To find out if a triangle is isosceles, you need to find two sides in this triangle with equal length.

To do this, we use the formula for finding the distance between two points with the given coordinates (x1, y1) and (x2, y2):
√ ((x1 – x2) ^ 2 + (y1 – y2) ^ 2) = l is the distance between two points.

Then the distance between points D (-1: -2) and E (1: 0) will be equal to:
√ ((1 – (-1)) ^ 2 + (0 – (-2)) ^ 2) = √ ((1 + 1)) ^ 2 + (0 + 2)) ^ 2)
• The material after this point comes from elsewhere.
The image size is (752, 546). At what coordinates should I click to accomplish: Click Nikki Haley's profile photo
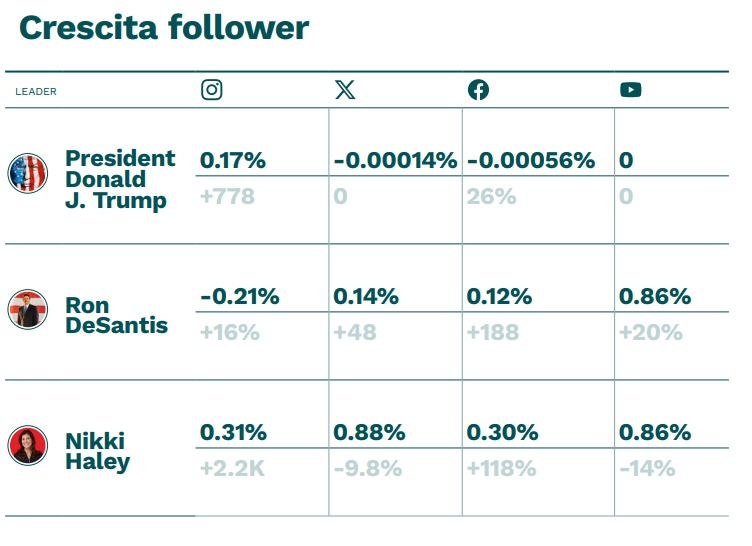tap(28, 445)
√ ((1 + 1) ^ 2 + (0 + 2) ^ 2) = √ ((2) ^ 2 + (2) ^ 2) = √ (4 + 4) = √8 = 2√2

Then the distance between points D (-1: -2) and F (2: -3) will be equal to:
√ ((- 1 – 2) ^ 2 + (-2 – (-3)) ^ 2) = √ ((- 3) ^ 2 + (-2 + 3) ^ 2) = √ (3 ^ 2 + 1 ^ 2) = √ (9 + 1) = √10

Then the distance between points E (1: 0) and F (2: -3) will be equal to:
√ ((1 – 2) ^ 2 + (0 – (-3)) ^ 2) = √ ((- 1) ^ 2 + (0 + 3) ^ 2) = √ (1 + 3 ^ 2) = √ (1 + 9) = √10

Answer: since the lengths of the sides EF and DF are equal to √10, then this triangle is isosceles.